Admittedly, he is a reformer, concerned about the survival of the capitalist economic system in the face of astronomical income and wealth inequality and the problems brought on by the unfettered influence of money in politics, which threatens the survivability of the system . His liberalism, however, seems to dissipate and fade when it comes to curtailing civil liberties, mass surveillance, endless wars for empire, specially the “war on terror” and the genocide against the Palestinians. He also only recently began mentioning the mass incarceration of Blacks.

So, he’s mostly on board with the status quo and party establishment, but only mostly. The point becomes clearer with a comparison. Obama, for example, always speaks highly of any prominent political figure who has served US imperialism. He not only did not bring charges against the previous administration officials for committing torture and starting a major war on lies and fabrication, but was always careful to treat them with utmost respect and affection.
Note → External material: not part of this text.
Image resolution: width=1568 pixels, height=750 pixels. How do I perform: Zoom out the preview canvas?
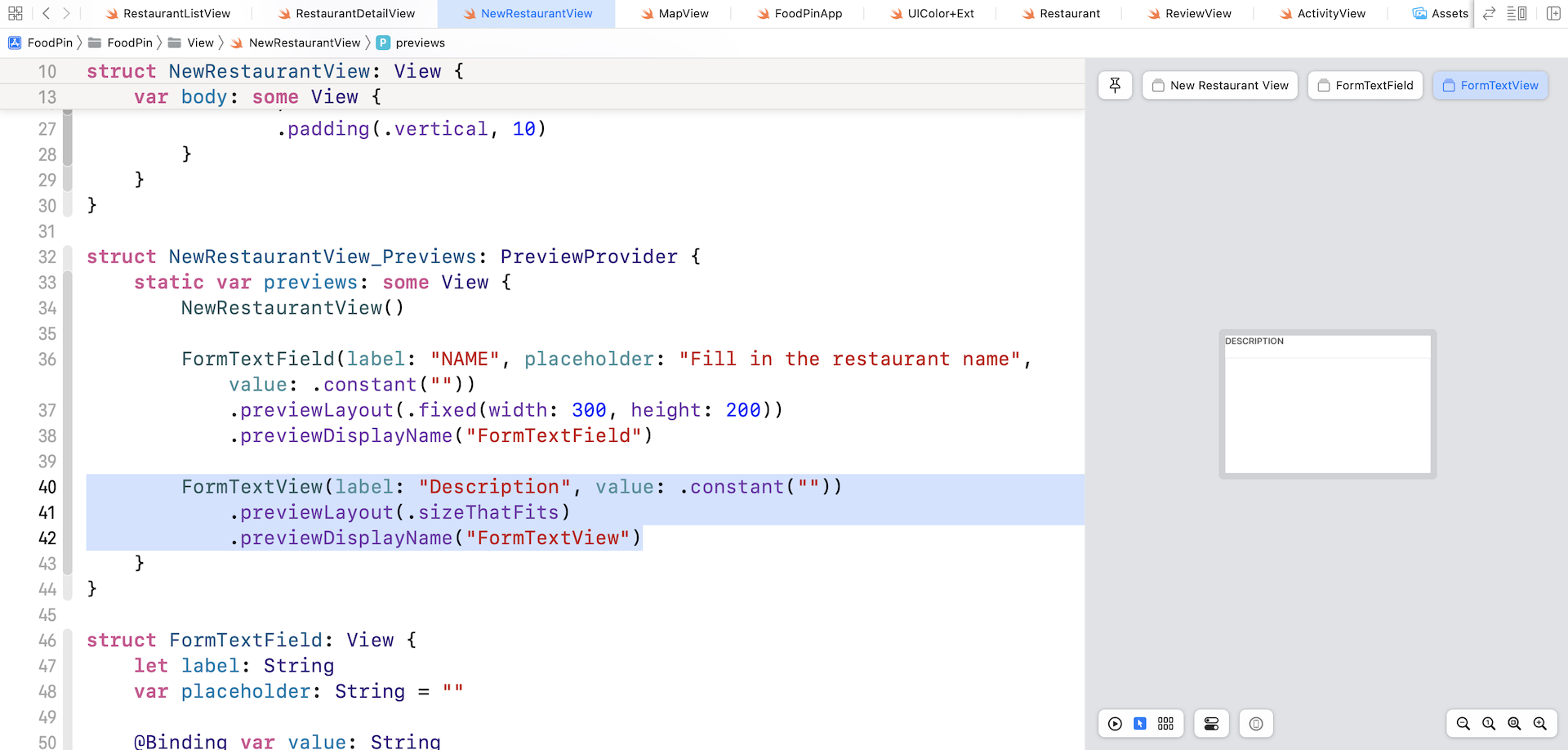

He also refused to hold officials of “too big to fail” banks accountable for defrauding investors, even in the face of preponderance of evidence showing crimes and, on the contrary, gave them government posts and never spoke negatively of any of the Wall Street and big banks. In the case of Monsanto, his administration went further and defended the company in court against individual small farmers. He never hesitated to start a war against any nation or assassinate anyone for empire. He has repeatedly praised President Reagan, who shifted the nation decidedly to the right and set a precedent for breaking unions. He understands that as a Democrat, his loyalty is with the ruling imperialist class, as was Reagan’s, Nixon’s, Kissinger’s, etc., regardless of whether they’re Democrats or Republican. That’s the kind of candidate the ruling class likes, and that’s the kind of Democratic candidate the Democratic Party wants, especially one who can have good rapport with minorities while serving the interests of the white billionaire class. And that’s what Clinton is. 
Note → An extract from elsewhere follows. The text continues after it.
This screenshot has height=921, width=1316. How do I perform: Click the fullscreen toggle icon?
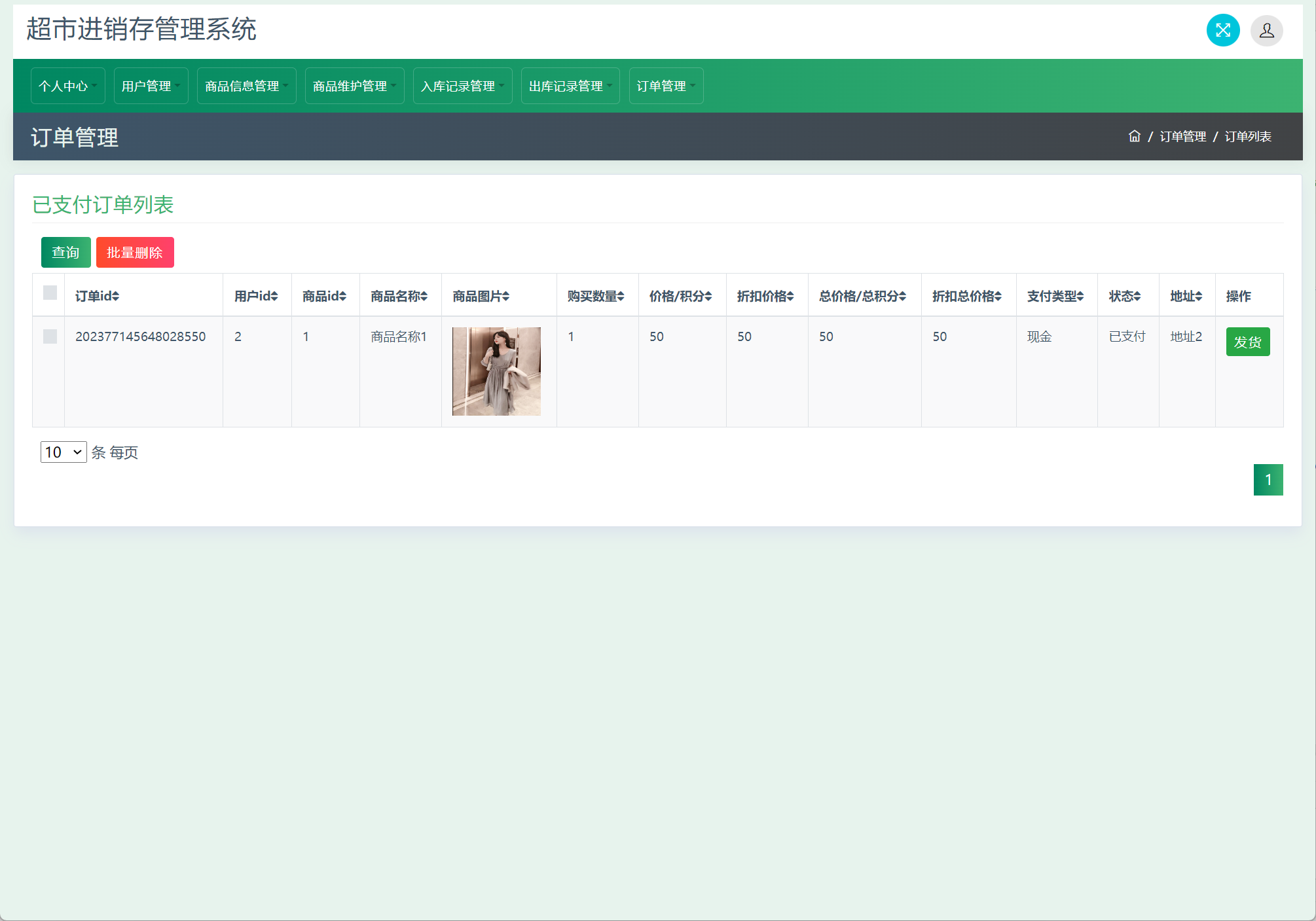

This point and the contrast that surely didn’t get lost on the ruling class was on clear display during the last debate between the two Democratic candidates, when Henry Kissinger was mentioned. While Clinton was unable and probably also unwilling to deny her “friendship” with Kissinger, Sanders clearly and unabashedly scorned him. This is important because while many progressives, including some among supporters of the Democratic Party, admit the fact that Kissinger is a war criminal, the Democratic Party establishment as a whole doesn’t hold such a view. They’re ideologically and politically not far from Kissinger’s policies and if pushed, they will even defend him because ideologically they hold the same worldview. At most, they may criticize him for some of his policies, but don’t reject him and his “services to the nation”. The same goes for George W. Bush and especially Reagan and Bush Sr. 

In other words, there is unanimity and unity among the Party leadership around the long term policies of the empire and on the need to not implicate, in any way, the servants of the empire and not to rattle the Wall Street and the big corporations and their lobbyists, even as many of their Democratic supporters want them to. Clinton, relatively speaking, is a more known and trusted player with the Democratic Party establishment than Sanders. This is not to say that Sanders really wants or can bring about real fundamental change or that his is truly a “political revolution”, as he says it is, but Clinton is a more trusted agent of big capital and corrupt lobbyist based electoral system that the Democratic Party practices. Sanders isn’t as much of a progressive reformer as the Democratic Party fears, but they figure why take chances and alienate their billionaire bosses and donors. This is why the Party will continue to make it hard for Sanders to win the nomination, contrary to the desire of their own base.

Lastly, the question to wonder is: will Sanders, give his support to Clinton and endorse her should he lose the race to her with the help of the Party officials? I think so and when and if he does, it will speak volumes about him and his so-called “political revolution”.